The decline of the Korean automobile industry is caused by the relative weakening of Korea’s production competitiveness compared to foreign carmakers, and fundamentally, the labor-management relationship that lead to high cost and low productivity in domestic production.

Leading automobile industries in the United States, Germany, France and Japan have turned the labor-management relations into a collaborative paradigm to secure competitive dominance and continue employment. Labor relations at Toyota, Volkswagen, GM and Renault Group, which are already ahead of Hyundai-Kia, have changed.

Lately, automobile industries in Spain and Italy made recoveries. Australia’s automobile industry has lost competitiveness due to confrontational labor relations, and all global companies pulled out their factories from Australia, resulting in losses of 200,000 jobs.

Unfortunately, Korea is the only country that maintains labor relations of conflicts and confrontations among major automobile producers.

As a result, wages in Korean companies go up by 5 percent every year while rival companies in other countries had about 2 percent wage increase in the past three years.
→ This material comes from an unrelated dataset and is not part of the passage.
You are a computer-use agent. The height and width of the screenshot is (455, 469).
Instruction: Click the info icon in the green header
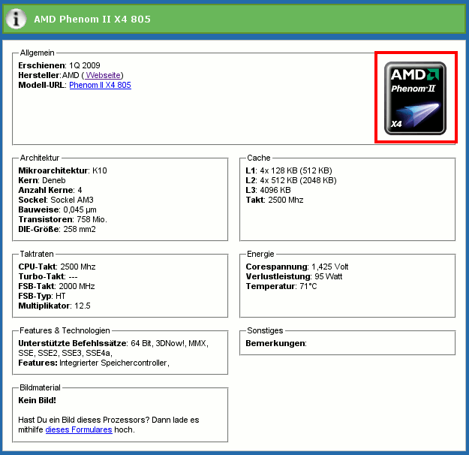pyautogui.click(x=17, y=19)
Korea’s wage level in the automobile industry is the highest in the world, while productivity is one of the lowest as the wage levels are unrelated to productivity. The labor and management of the automobile industry need to establish a cooperative partnership toward the joint priority goal to strengthen global competitiveness and make the Korean automobile industry internationally competitive.

Maintaining a reasonable wage level and improving labor productivity to secure competitiveness will be the only way to produce more cars in Korea and maintain and expand good jobs. Koreans hope for the voluntary, patriotic determination of the labor unions that have more authority and power than unions in any other country.